◆ Stated task ◆
Please copy out the part of the data below that opens with the line containing "You are a GUI" and closes with the line containing "Task: Click on". Include both of those lines and keep every character unchanged.

◆ Material provided ◆
◇ ◇ ◇ ◇ ◇ ◇ ◇

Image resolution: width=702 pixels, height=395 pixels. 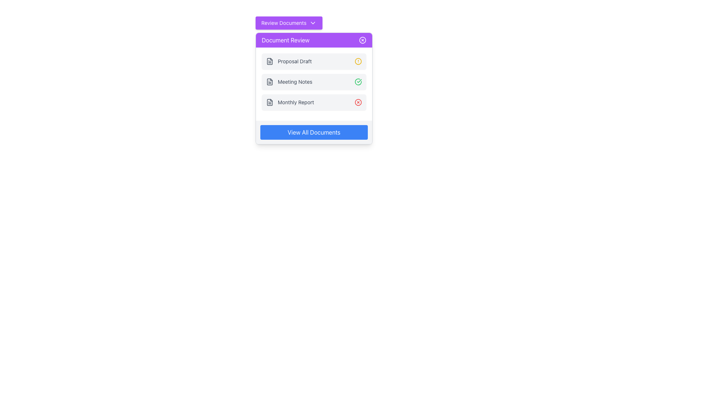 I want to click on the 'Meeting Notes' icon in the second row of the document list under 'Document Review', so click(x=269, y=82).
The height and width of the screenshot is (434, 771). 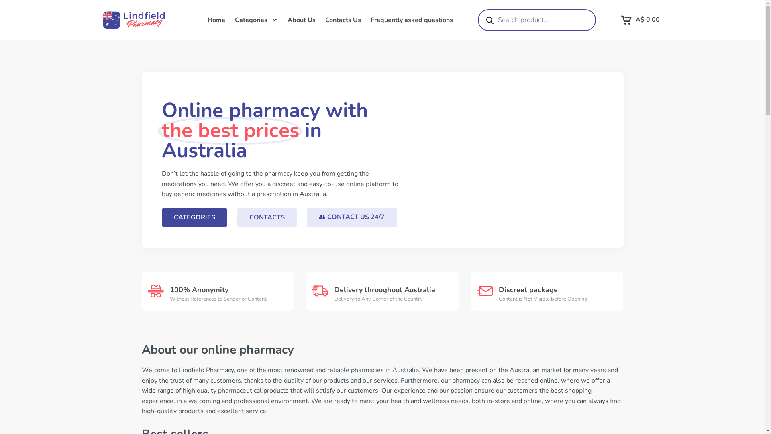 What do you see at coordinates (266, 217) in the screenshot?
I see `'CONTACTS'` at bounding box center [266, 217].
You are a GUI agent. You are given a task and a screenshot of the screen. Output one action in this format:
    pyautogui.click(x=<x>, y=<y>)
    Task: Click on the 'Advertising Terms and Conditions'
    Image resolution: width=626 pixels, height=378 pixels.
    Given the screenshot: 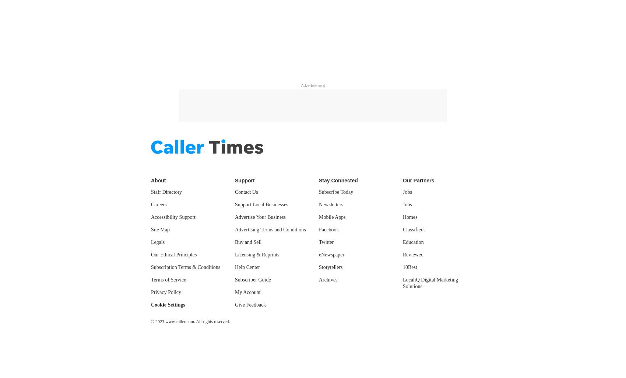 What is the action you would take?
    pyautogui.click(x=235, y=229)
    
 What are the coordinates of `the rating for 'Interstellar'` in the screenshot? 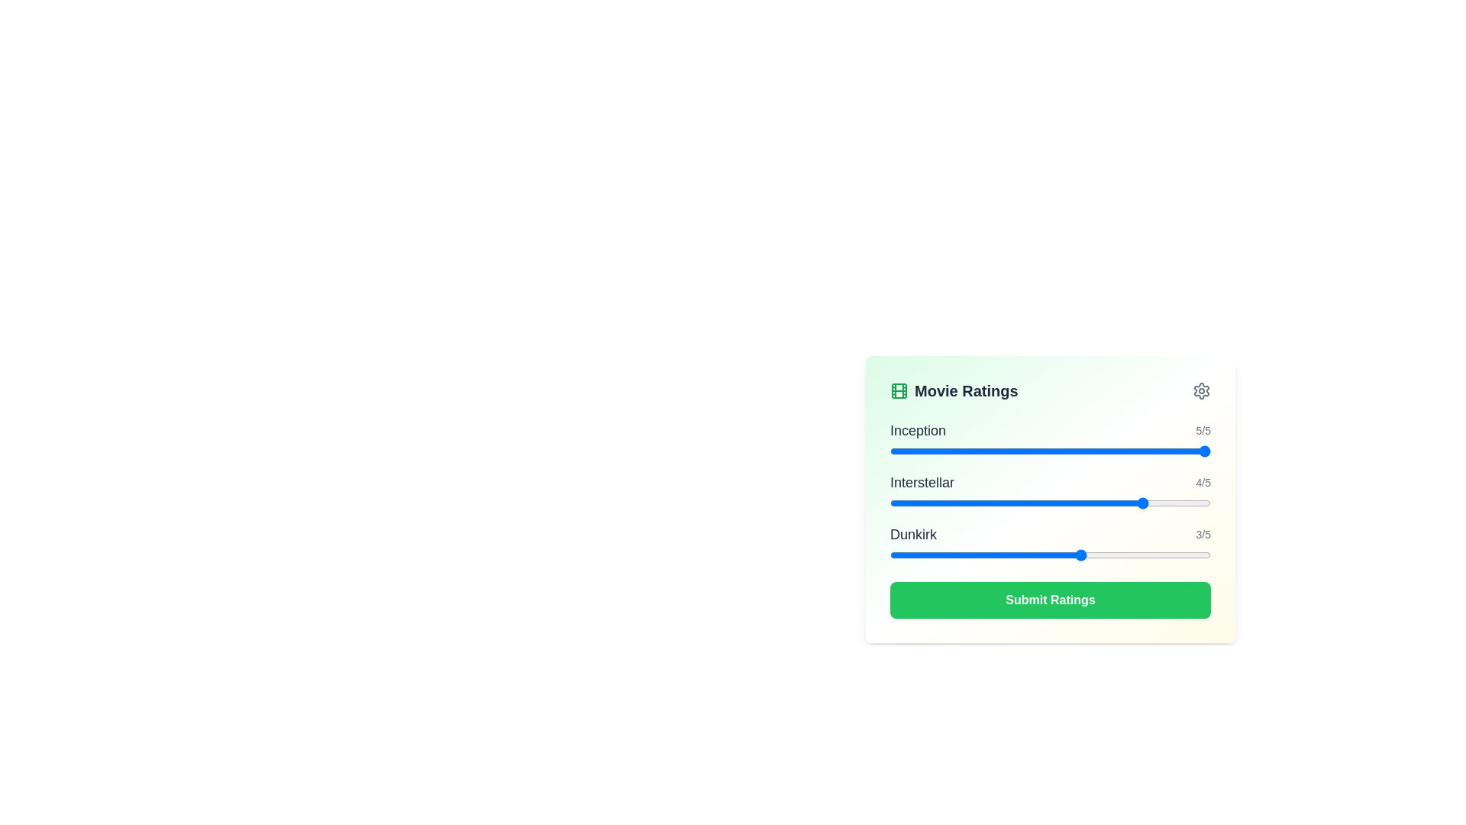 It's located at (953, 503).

◇ ◇ ◇ ◇ ◇ ◇ ◇

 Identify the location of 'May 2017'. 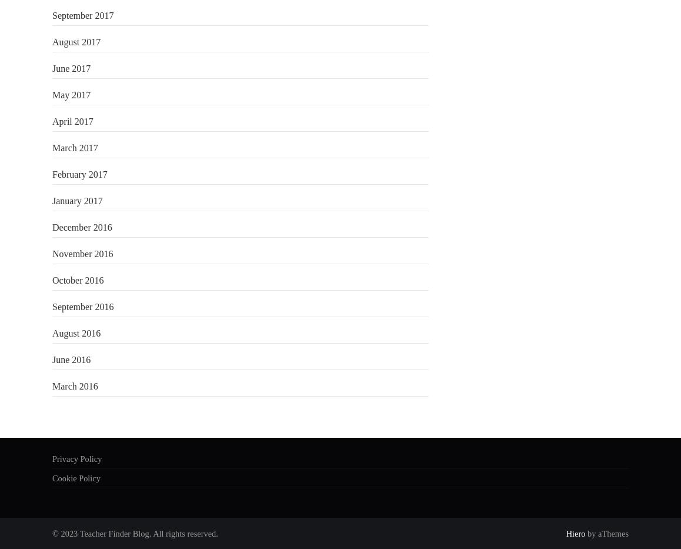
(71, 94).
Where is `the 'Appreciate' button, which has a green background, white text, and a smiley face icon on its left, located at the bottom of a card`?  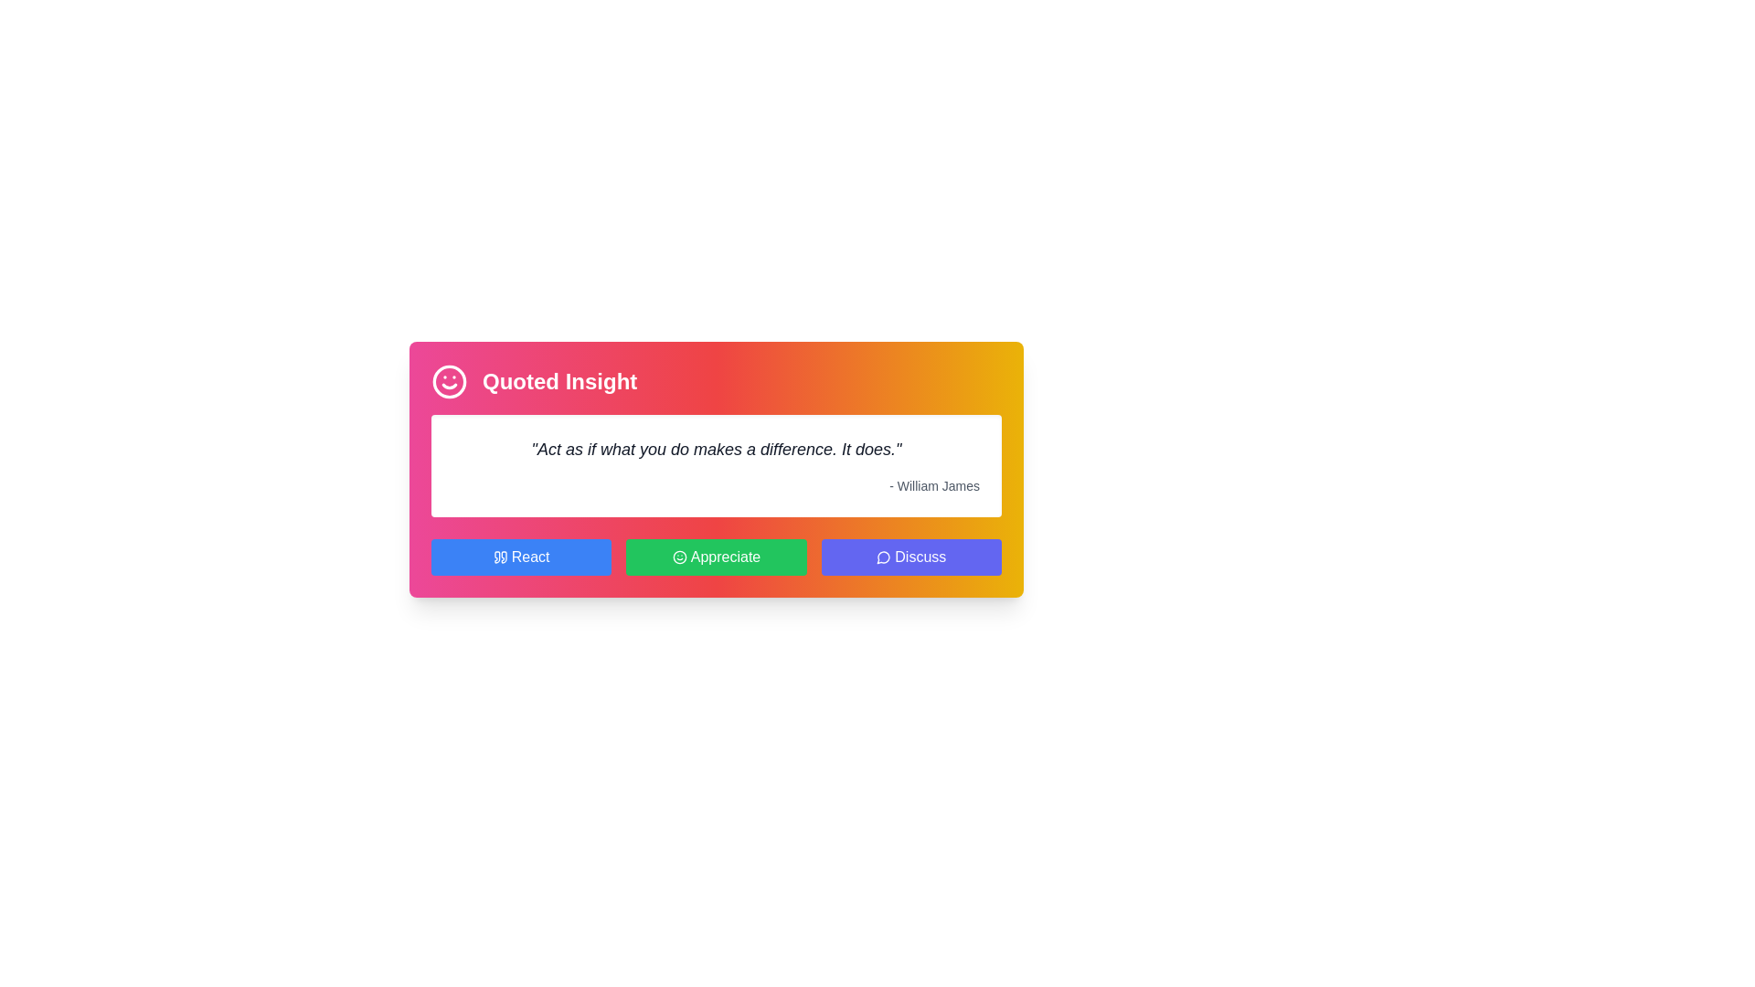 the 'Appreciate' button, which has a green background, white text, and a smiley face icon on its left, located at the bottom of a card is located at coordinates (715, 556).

◇ ◇ ◇ ◇ ◇ ◇ ◇

◆ Response ◆
You are a GUI agent. You are given a task and a screenshot of the screen. Output one action in this format:
    pyautogui.click(x=<x>, y=<y>)
    Task: Click on the 'Advertising Terms and Conditions'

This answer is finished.